Puncak zikir itu adalah dalam shalat, sehingga shalat merupakan puncak ibadah dalam agama ini. Ketika seseorang mampu berzikir secara benar dalam shalatnya niscaya ia akan mudah berzikir diluar shalatnya, sehingga tidak salah ada ungkapan shalat secara struktural akan berpengaruh pada shalat secara fungsional. Seseorang yang shalatnya sesuai standar kualitas berarti ia telah mencapai tingkat kesalehan ritual, dengan demikian ia juga akan mencapai kesalehan sosial. Tentang saleh ritual dan sosial ini dibahas oleh KH Ahmad Mustofa Bisri (Gus Mus) dalam bukunya: Saleh Ritual, Saleh Sosial Kualitas Iman, Kualitas Ibadah, dan Kualitas Akhlak Sosial (2016).
Kedua, dalam rangka memohon pertolongan agar kita pandai bersyukur kepada Allah. Bersyukur kepada Allah puncaknya adalah adanya rasa takwa dalam jiwa orang beriman. Bersyukur berarti mengoptimalkan karunia-Nya untuk beribadah kepada Allah. Sehingga dua permohonan antara berdzikir dan bersyukur merupakan hal yang terpenting sebagai seorang hamba. Melaksanakan dua hal itu menjadikan seorang hamba akan selalu berbahagia dalam kehidupannya di dunia. Tidak ada alasan bagi seorang hamba bersedih hati, galau bahkan frustasi jika dua hal tersebut telah dapat tertunaikan dengan baik.
فَاتَّقُوا اللّٰهَ لَعَلَّكُمْ تَشْكُرُوْنَ
Oleh karena itu, bertakwalah kepada Allah agar kamu bersyukur. (Ali Imran: 123)
Bersyukur nikmatnya akan selalu bertambah. Bersyukur juga dalam kategori berzikir mungucapkan Alhamdulillah, membacanya dengan penuh syukur dan bahagia dan merasa berterima kasih atas karunia-Nya yang terus-menerus dan selalu melimpah. Tentu memahami nikmat ini bukan sekedar berupa uang tapi segala keadaan kita yang selalu dalam keadaan baik-baik saja dan dapat selalu menjaga ketaatan kepada Allah adalah nikmat yang sangat besar. Tetapi sedikit sekali hamba Allah yang pandai bersyukur.

• _Tugas 1_
Salin bagian kutipan teks tentang zikir dan syukur yang diawali dengan kata-kata "Kedua, dalam rangka" dan diakhiri dengan "tertunaikan dengan baik.".
• _Tugas 2_
Menurut kutipan teks tentang zikir dan syukur, apa puncak dari bersyukur kepada Allah?
• _Tugas 3_
Ringkaslah kutipan teks tentang zikir dan syukur dalam dua kalimat.
Data sesudah kutipan teks ini merupakan bahan yang terpisah darinya.

• _Bahan Sumber_
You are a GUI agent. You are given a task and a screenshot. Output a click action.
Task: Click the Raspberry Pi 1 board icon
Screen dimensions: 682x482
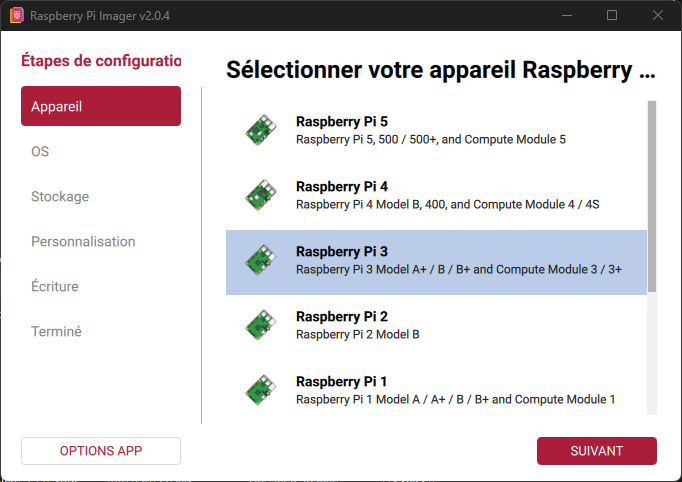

• _Hasil Akhir 1_
Kedua, dalam rangka memohon pertolongan agar kita pandai bersyukur kepada Allah. Bersyukur kepada Allah puncaknya adalah adanya rasa takwa dalam jiwa orang beriman. Bersyukur berarti mengoptimalkan karunia-Nya untuk beribadah kepada Allah. Sehingga dua permohonan antara berdzikir dan bersyukur merupakan hal yang terpenting sebagai seorang hamba. Melaksanakan dua hal itu menjadikan seorang hamba akan selalu berbahagia dalam kehidupannya di dunia. Tidak ada alasan bagi seorang hamba bersedih hati, galau bahkan frustasi jika dua hal tersebut telah dapat tertunaikan dengan baik.

• _Hasil Akhir 2_
Puncaknya adalah adanya rasa takwa dalam jiwa orang beriman.

• _Hasil Akhir 3_
Puncak zikir terdapat dalam shalat, dan orang yang shalatnya sesuai standar kualitas mencapai kesalehan ritual sekaligus kesalehan sosial. Zikir dan syukur merupakan dua permohonan terpenting bagi seorang hamba, dan syukur membuat nikmat selalu bertambah, tetapi sedikit sekali hamba Allah yang pandai bersyukur.